- TASK STATEMENT -
In how many lines of the data below does the word "agent" appear? Reply with the number and nothing more.

Stored items
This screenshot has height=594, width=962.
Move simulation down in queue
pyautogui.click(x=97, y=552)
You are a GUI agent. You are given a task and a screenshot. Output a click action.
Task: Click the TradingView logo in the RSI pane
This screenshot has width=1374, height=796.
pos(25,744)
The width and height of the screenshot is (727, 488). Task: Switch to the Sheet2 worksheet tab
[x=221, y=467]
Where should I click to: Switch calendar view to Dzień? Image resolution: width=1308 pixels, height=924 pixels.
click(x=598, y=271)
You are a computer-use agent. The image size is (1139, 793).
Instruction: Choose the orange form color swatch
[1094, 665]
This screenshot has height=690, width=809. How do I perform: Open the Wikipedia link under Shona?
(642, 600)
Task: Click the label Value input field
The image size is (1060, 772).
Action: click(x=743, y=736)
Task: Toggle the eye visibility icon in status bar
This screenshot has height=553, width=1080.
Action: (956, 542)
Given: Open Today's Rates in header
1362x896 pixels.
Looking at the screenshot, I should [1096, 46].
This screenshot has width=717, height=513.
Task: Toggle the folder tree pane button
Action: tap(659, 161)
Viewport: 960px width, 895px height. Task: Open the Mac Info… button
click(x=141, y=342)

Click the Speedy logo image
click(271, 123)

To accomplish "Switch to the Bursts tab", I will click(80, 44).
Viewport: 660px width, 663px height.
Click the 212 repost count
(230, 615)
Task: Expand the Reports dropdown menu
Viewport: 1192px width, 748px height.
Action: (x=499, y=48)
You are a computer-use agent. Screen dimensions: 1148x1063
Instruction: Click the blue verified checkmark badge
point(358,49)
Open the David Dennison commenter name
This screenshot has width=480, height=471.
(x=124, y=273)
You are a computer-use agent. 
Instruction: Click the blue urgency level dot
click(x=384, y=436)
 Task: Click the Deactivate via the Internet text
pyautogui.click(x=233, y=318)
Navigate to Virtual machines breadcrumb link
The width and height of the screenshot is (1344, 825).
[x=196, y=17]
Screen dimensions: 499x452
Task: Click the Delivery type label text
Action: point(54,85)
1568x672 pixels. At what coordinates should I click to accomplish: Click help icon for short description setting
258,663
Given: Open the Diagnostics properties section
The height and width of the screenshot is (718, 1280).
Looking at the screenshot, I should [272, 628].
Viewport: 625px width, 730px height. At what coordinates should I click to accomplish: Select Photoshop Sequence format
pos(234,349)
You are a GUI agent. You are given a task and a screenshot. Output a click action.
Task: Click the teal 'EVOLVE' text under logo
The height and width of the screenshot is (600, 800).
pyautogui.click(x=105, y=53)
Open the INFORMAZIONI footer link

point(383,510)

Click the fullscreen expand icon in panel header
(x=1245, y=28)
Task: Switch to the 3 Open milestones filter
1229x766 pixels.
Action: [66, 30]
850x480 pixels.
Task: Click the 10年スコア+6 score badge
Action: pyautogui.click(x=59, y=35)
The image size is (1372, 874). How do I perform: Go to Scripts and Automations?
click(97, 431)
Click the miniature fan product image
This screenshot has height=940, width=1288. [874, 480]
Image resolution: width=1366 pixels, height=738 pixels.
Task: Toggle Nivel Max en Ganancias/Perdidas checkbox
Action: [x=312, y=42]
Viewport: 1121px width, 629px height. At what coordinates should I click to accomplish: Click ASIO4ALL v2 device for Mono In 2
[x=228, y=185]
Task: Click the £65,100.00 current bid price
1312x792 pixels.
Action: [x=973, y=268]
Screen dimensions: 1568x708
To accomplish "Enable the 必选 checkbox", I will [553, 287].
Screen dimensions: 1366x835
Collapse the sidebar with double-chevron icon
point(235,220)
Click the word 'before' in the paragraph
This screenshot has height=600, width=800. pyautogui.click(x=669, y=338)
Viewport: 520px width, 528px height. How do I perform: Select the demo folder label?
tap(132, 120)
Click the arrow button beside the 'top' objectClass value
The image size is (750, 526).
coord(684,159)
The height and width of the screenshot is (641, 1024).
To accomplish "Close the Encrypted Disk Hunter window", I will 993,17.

- SOLUTION TO THIS EXERCISE -
5